Data review on the workstation

SPEC produces datafiles that consist of a alternation of scan headers and data in columns. There are several commands to allow data visualisation in SPEC. E.g. data from SPEC files can be displayed directly on the workstation using the cplot package.

  • plotselect <counter> - choose the counter that is displayed in the real time or splot spectrum window during standard SPEC scans. For data collected in continous mode, the equivalent command is zapplotselect.
  • cplot <scannumber> <x-col-number> <ycol-number> - plots in a new window. For each of the three parameters you can use -1, -2, ... to indicate the last, the last but one, etc.
  • pplot <scannumber> <x-col-number> <ycol-number > - produces the same plot on the beamline printer.
  • cpsetup - change the appearance of your cplot 's.
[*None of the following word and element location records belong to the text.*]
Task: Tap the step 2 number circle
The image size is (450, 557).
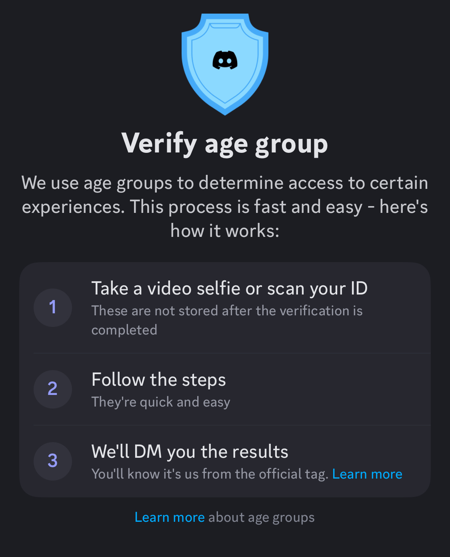Action: (53, 389)
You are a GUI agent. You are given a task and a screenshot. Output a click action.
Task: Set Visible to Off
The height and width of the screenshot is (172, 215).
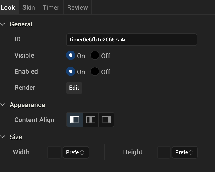click(x=95, y=56)

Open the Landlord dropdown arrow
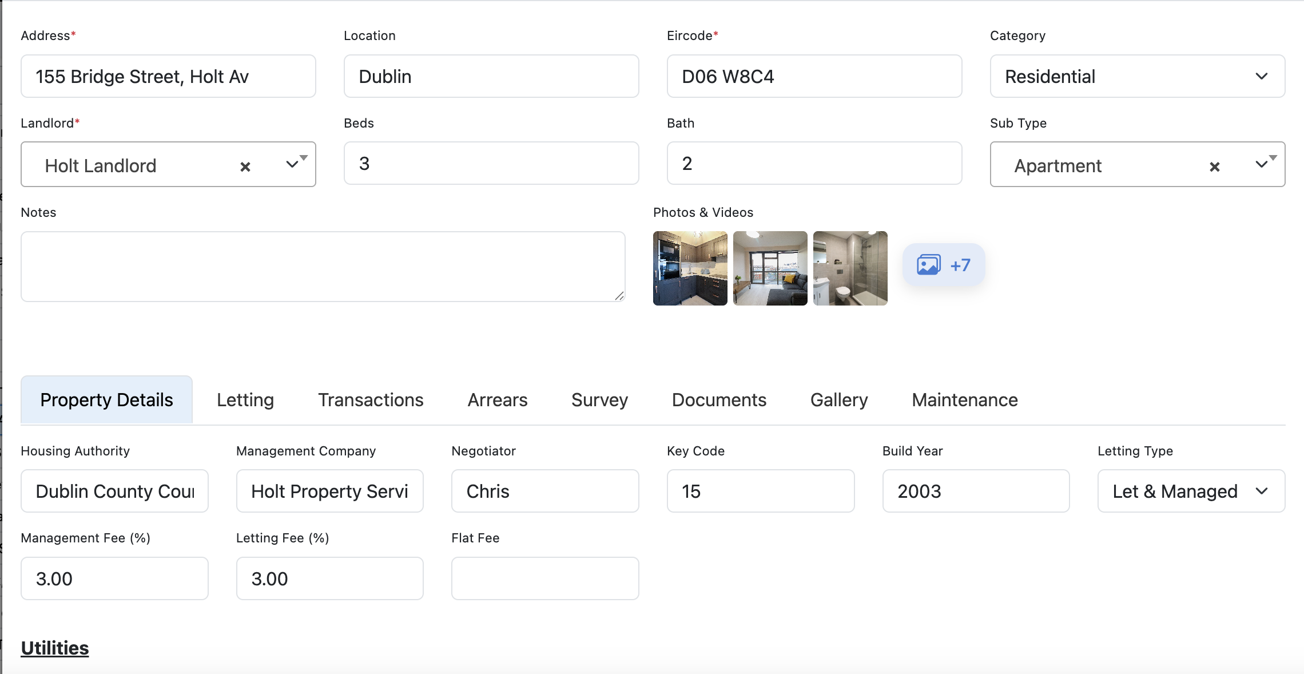[x=293, y=165]
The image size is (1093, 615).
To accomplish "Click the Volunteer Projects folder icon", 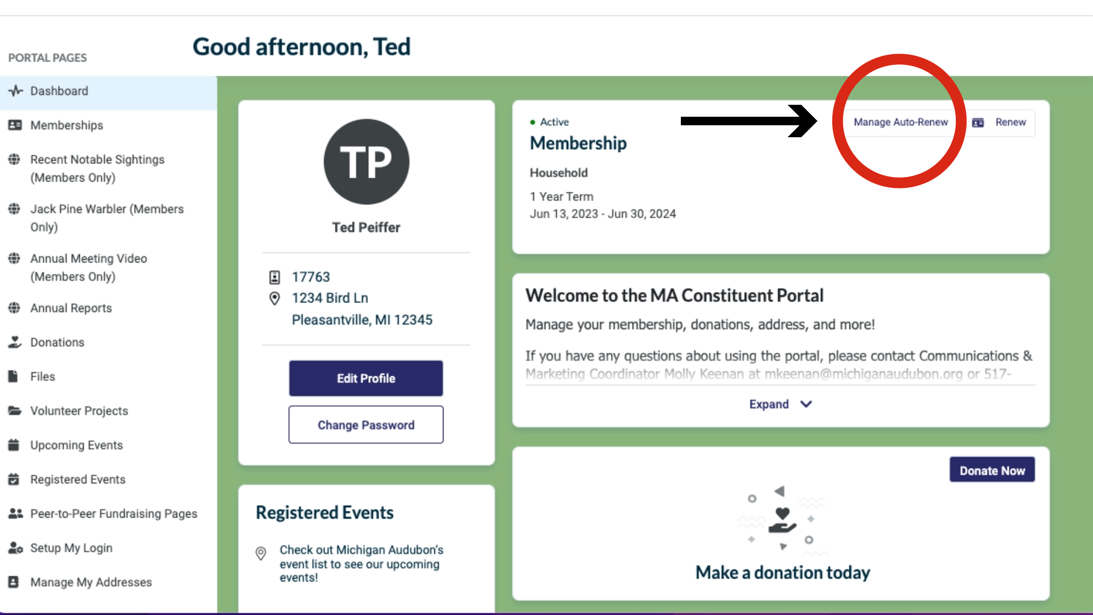I will click(x=15, y=410).
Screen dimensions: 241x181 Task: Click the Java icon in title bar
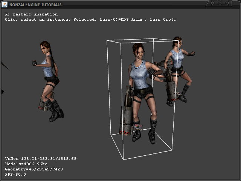(x=5, y=4)
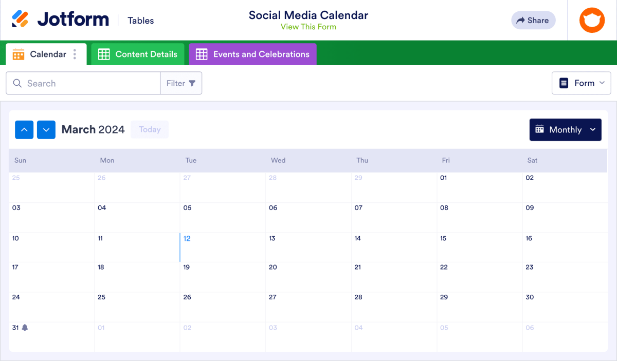Open the View This Form link
Viewport: 617px width, 361px height.
coord(308,26)
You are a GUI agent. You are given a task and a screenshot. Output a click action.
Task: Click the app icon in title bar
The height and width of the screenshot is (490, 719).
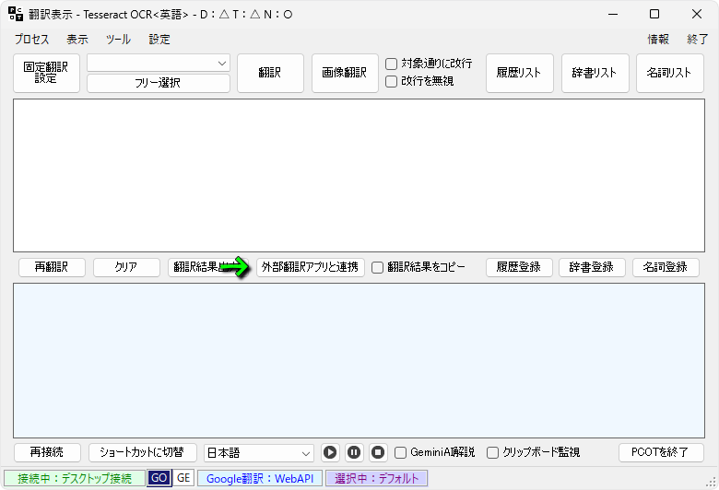(16, 14)
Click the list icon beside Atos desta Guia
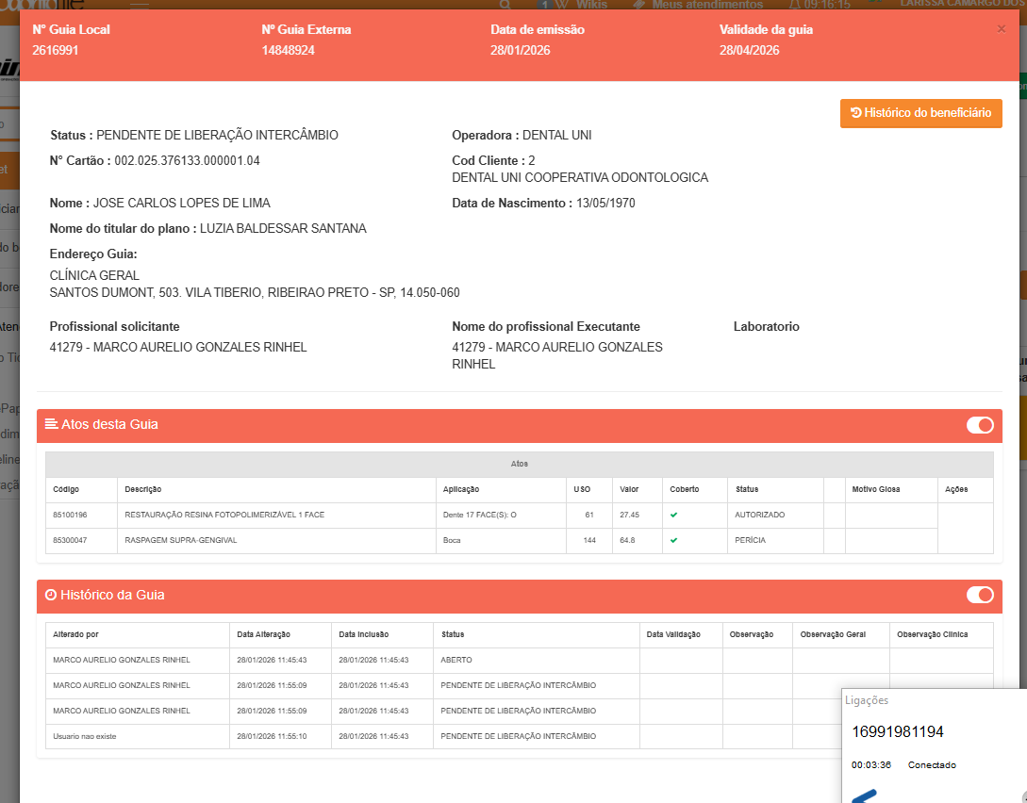 pos(52,424)
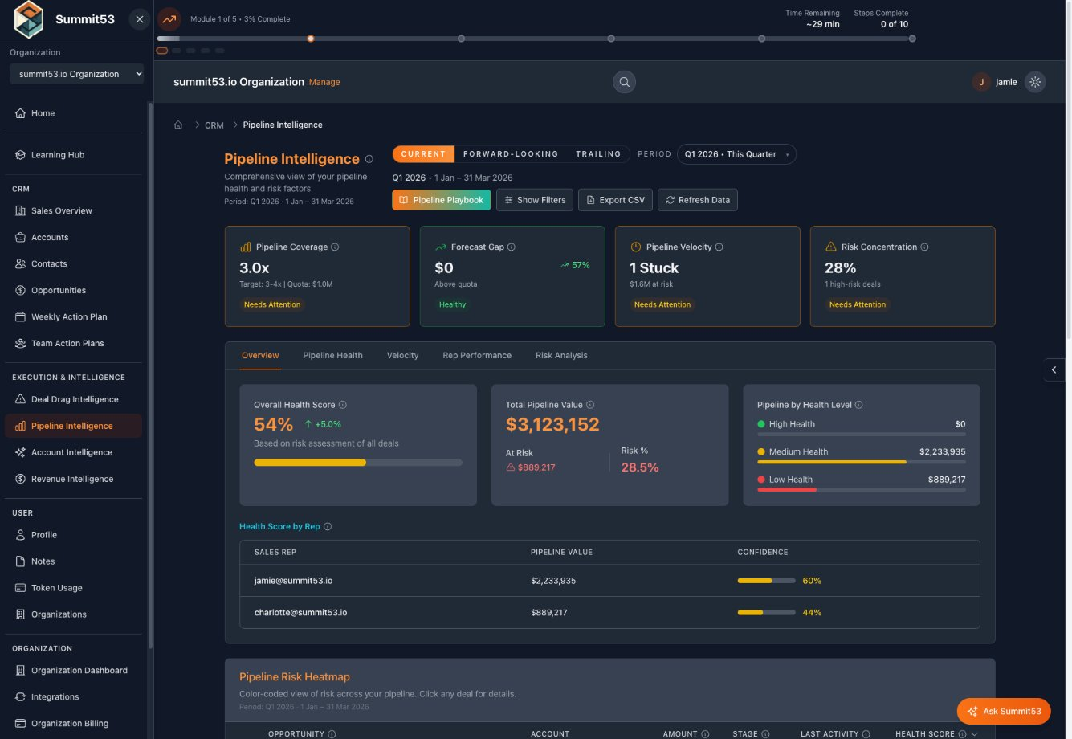Click the jamie avatar icon
This screenshot has width=1072, height=739.
[x=980, y=81]
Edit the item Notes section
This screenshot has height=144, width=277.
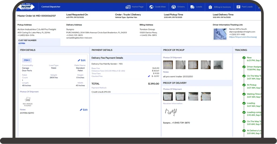click(x=84, y=110)
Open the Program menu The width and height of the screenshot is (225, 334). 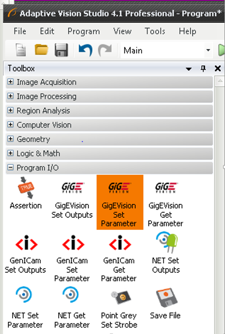[x=84, y=31]
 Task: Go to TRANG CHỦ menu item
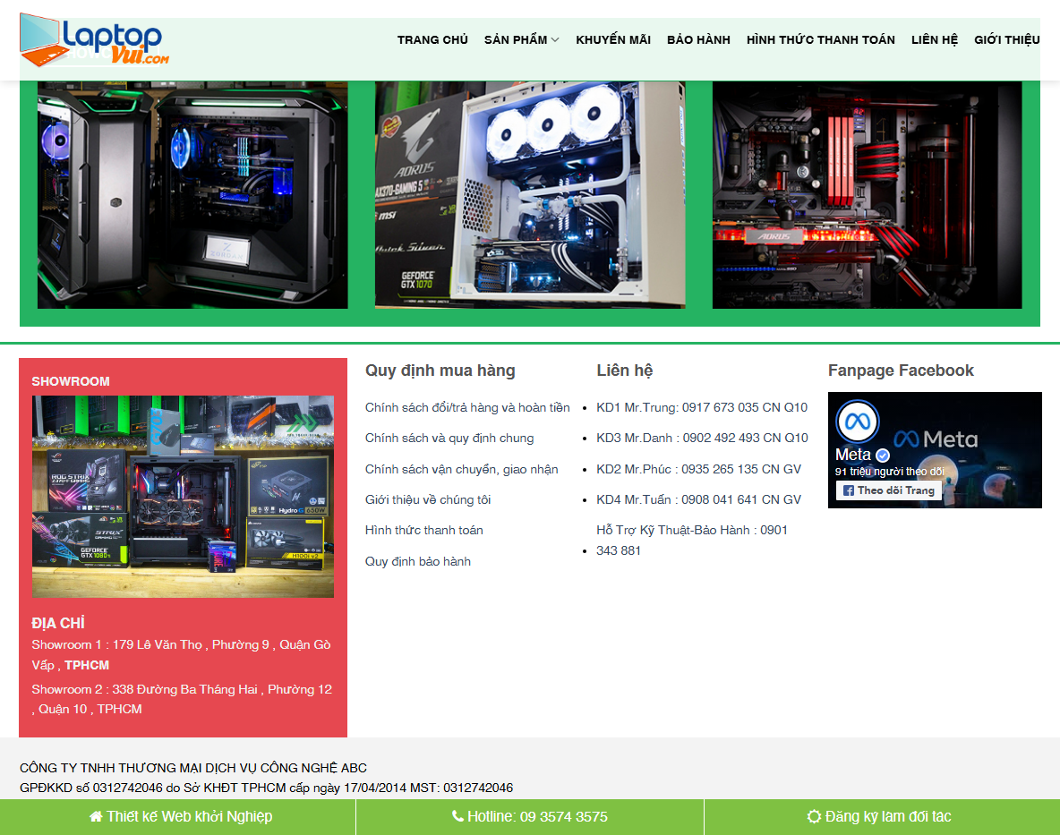[432, 40]
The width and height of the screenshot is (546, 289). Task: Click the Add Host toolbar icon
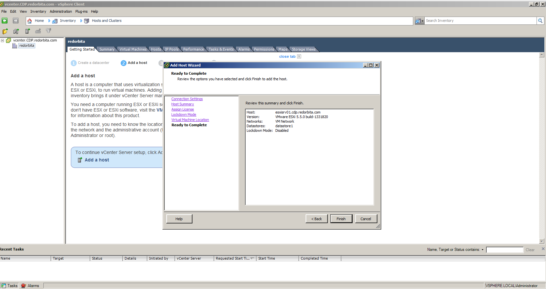tap(27, 31)
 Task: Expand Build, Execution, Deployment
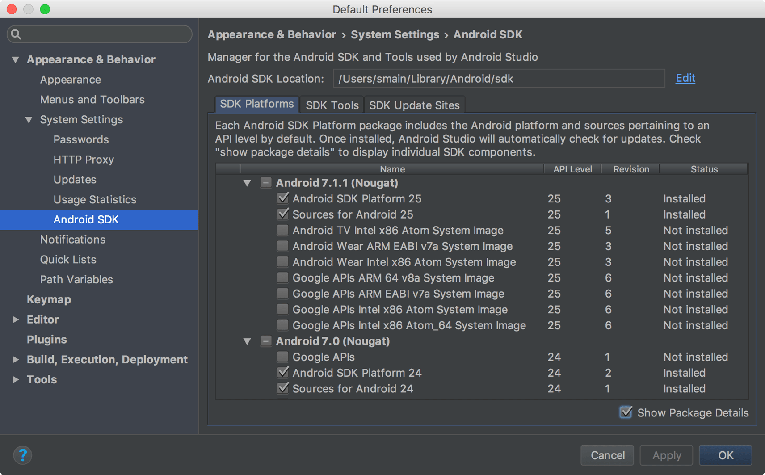point(15,359)
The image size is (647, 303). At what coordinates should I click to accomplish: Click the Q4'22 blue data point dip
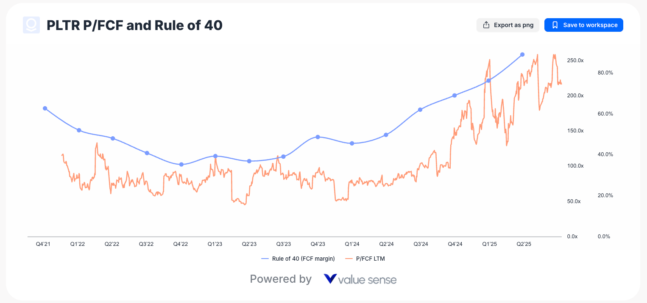tap(181, 164)
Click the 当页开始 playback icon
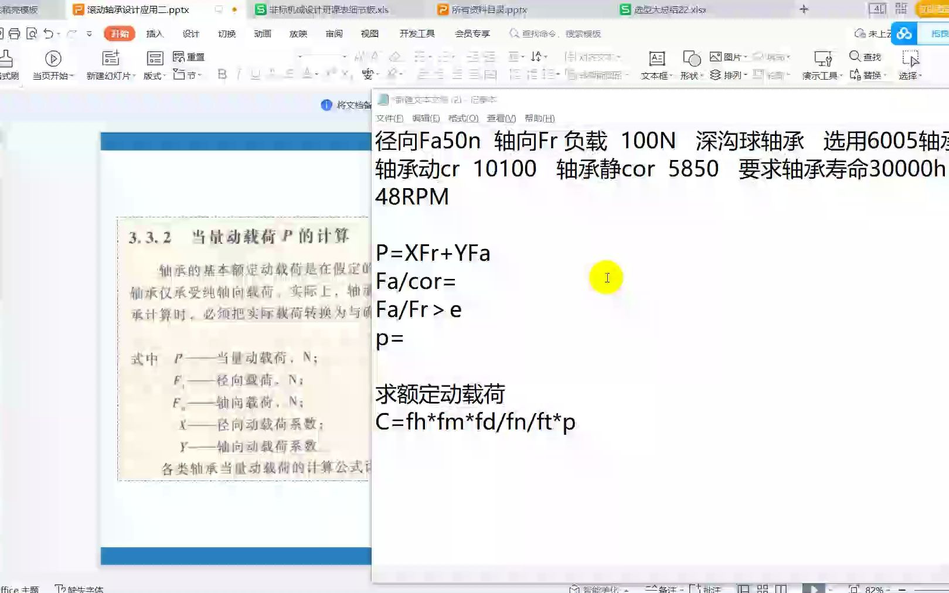 (53, 59)
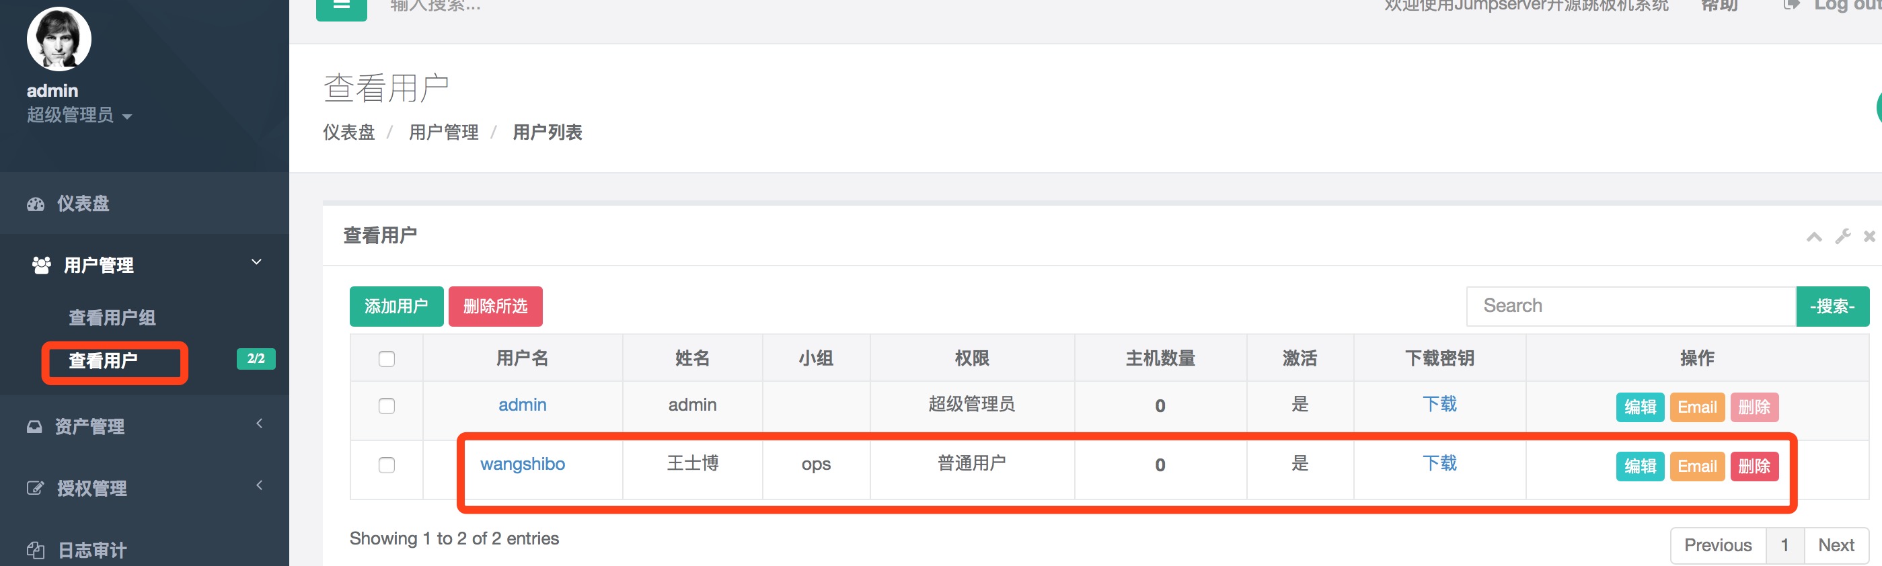The width and height of the screenshot is (1882, 566).
Task: Check the checkbox for the wangshibo row
Action: tap(386, 465)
An alternative for using cplot is the use of NEWPLOT (onsite only link). Type newplot

at the Unix prompt and the rest is self- explanatory.

Data transfer to PC:

Strictly spoken there is no need to transfer data to PC. The data disk is mounted as a network drive at all the beamline Windows PC's (mount point \\bldata\id26\) and is also accessible from any unix machine under /data/id26/

. Nevertheless it is always recommended to make a copy of the SPEC datafiles to the local directory, especially if you plan to perform any on-line data analysis.

More commands

  • lsdef- list the macros currently defined.
  • h - gives the help associated to a defined macro.
  • <variable> = <value> - assign value to the global variable.
  • p <variable> - print value of the global variable.
  • wa - where are all my motors.
  • wmono - where are all the monochromator related motors.
  • wid - where are all the insertion devices motors (gaps and tapers).
  • wtab - where are all the tables.
  • whex - where are all the hexapodes.
  • wdet - where are the detector related motors.
  • wslits - where are beamline slits.
  • timescan - perform a timescan.
  • ^C (control-C) - abort an action (scan).
  • reconfig - reinitialise hardware, device servers, macro definitions, etc..
  • def <name> { .... } - write your own macro.